What is being asked
All lines from the one that mentions "診療実績 (433, 2106)" through the last of the entries below must be copied exactly, with both ends kept.

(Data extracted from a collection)
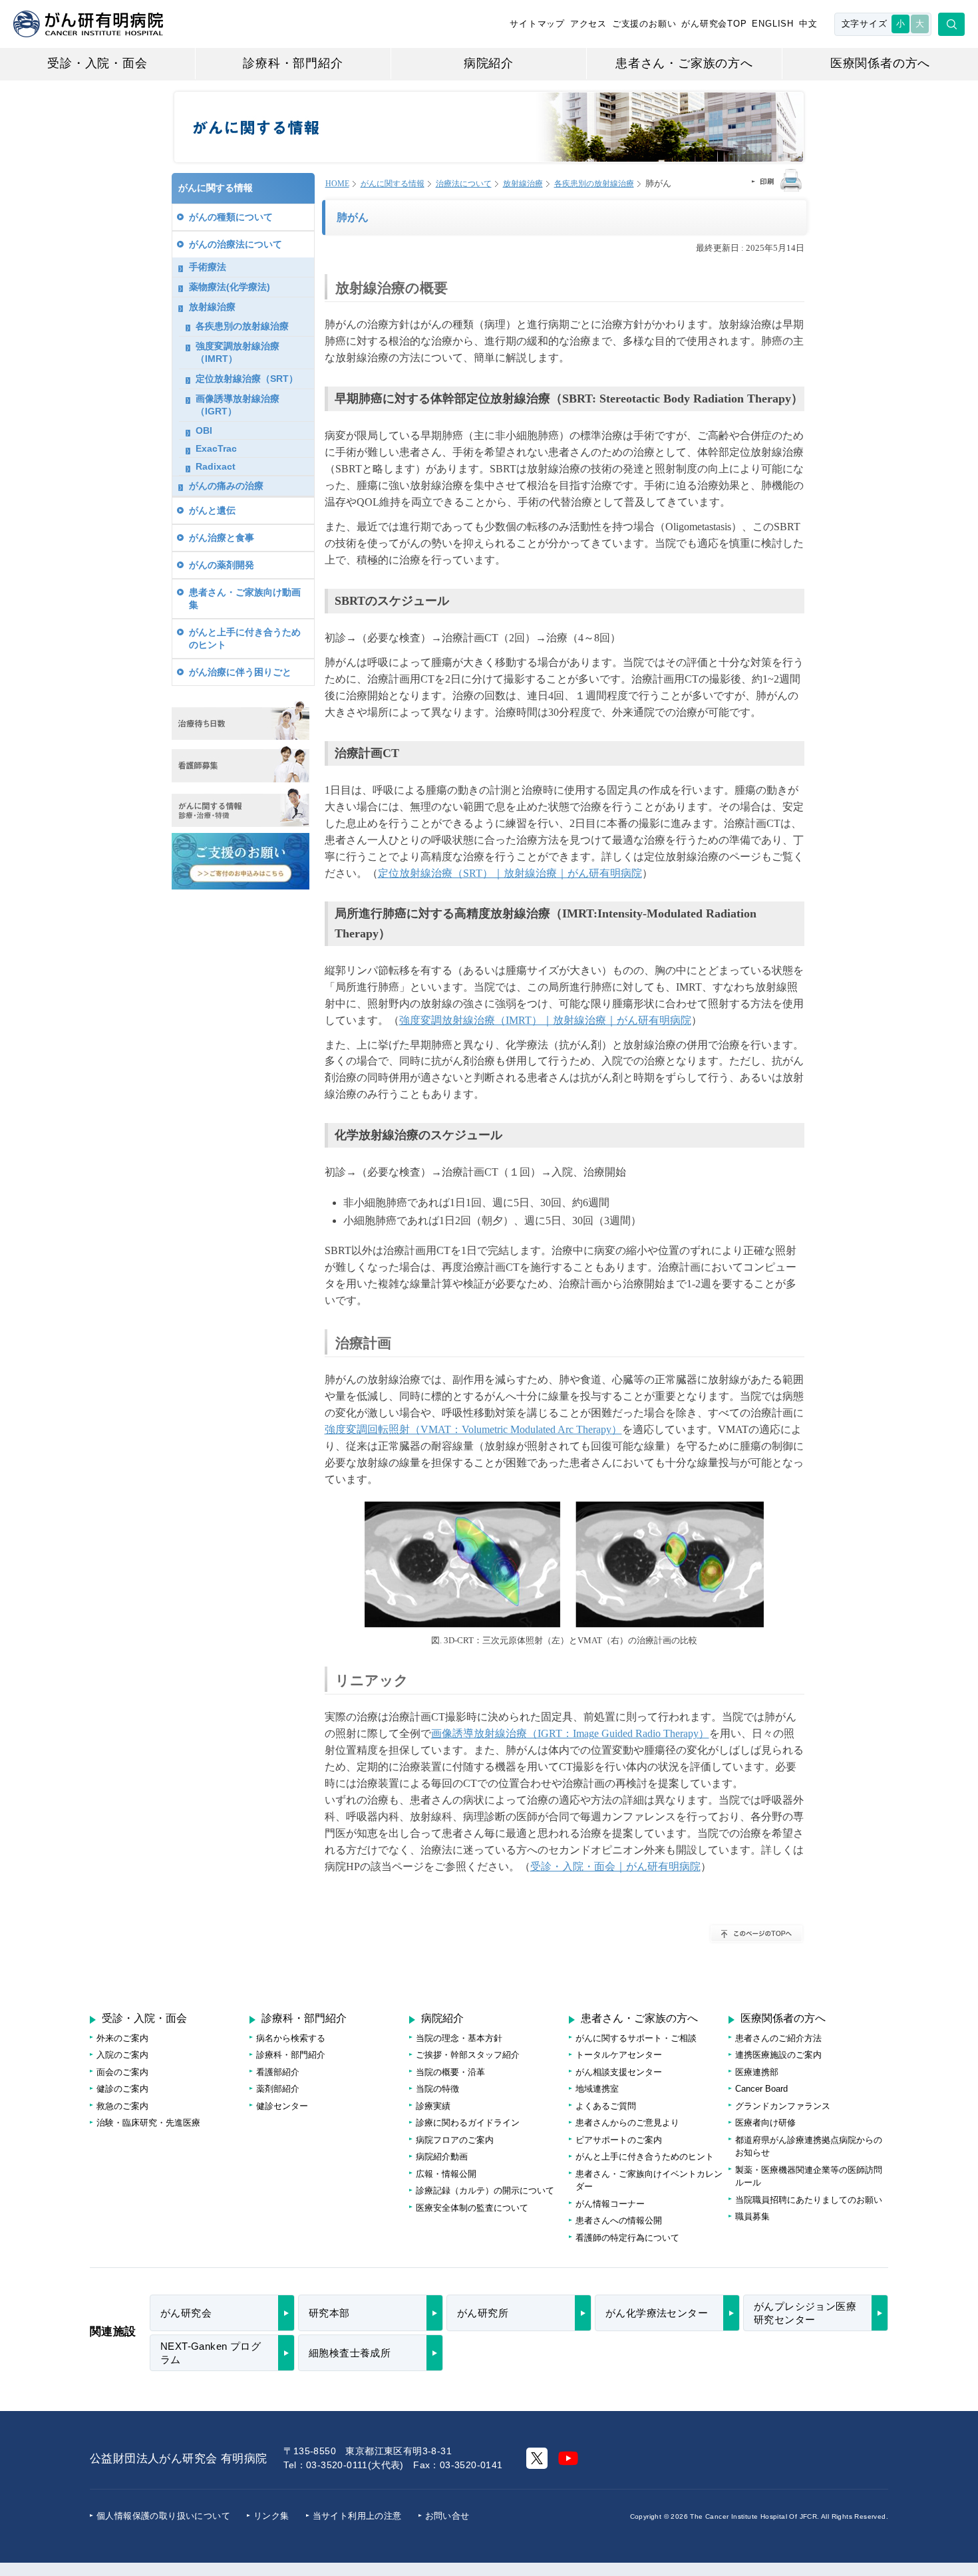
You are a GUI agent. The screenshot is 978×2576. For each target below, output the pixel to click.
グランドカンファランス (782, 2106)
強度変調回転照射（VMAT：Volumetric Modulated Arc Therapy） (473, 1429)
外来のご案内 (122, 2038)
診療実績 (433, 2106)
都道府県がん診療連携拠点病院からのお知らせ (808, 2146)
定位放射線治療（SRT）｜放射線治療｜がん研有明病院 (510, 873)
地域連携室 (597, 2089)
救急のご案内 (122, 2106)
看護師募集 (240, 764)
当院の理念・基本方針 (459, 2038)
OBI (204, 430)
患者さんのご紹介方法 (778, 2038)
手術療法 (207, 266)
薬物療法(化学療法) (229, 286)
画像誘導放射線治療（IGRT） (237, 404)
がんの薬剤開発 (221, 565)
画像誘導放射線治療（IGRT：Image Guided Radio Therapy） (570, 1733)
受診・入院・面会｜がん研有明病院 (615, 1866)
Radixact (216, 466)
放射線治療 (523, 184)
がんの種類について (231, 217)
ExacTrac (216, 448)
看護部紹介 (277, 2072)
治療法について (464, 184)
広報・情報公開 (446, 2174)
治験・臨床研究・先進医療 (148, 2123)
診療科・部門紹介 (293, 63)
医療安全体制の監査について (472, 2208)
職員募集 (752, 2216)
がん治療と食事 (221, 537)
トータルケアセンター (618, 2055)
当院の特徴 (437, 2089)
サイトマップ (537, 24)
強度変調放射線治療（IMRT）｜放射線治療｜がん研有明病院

Result for this task
診療実績 (433, 2106)
都道府県がん診療連携拠点病院からのお知らせ (808, 2146)
定位放射線治療（SRT）｜放射線治療｜がん研有明病院 (510, 873)
地域連携室 (597, 2089)
救急のご案内 (122, 2106)
看護師募集 (240, 764)
当院の理念・基本方針 (459, 2038)
OBI (204, 430)
患者さんのご紹介方法 (778, 2038)
手術療法 (207, 266)
薬物療法(化学療法) (229, 286)
画像誘導放射線治療（IGRT） (237, 404)
がんの薬剤開発 (221, 565)
画像誘導放射線治療（IGRT：Image Guided Radio Therapy） (570, 1733)
受診・入院・面会｜がん研有明病院 (615, 1866)
Radixact (216, 466)
放射線治療 (523, 184)
がんの種類について (231, 217)
ExacTrac (216, 448)
看護部紹介 (277, 2072)
治療法について (464, 184)
広報・情報公開 (446, 2174)
治験・臨床研究・先進医療 (148, 2123)
診療科・部門紹介 (293, 63)
医療安全体制の監査について (472, 2208)
職員募集 (752, 2216)
がん治療と食事 (221, 537)
トータルケアセンター (618, 2055)
当院の特徴 (437, 2089)
サイトマップ (537, 24)
強度変調放射線治療（IMRT）｜放射線治療｜がん研有明病院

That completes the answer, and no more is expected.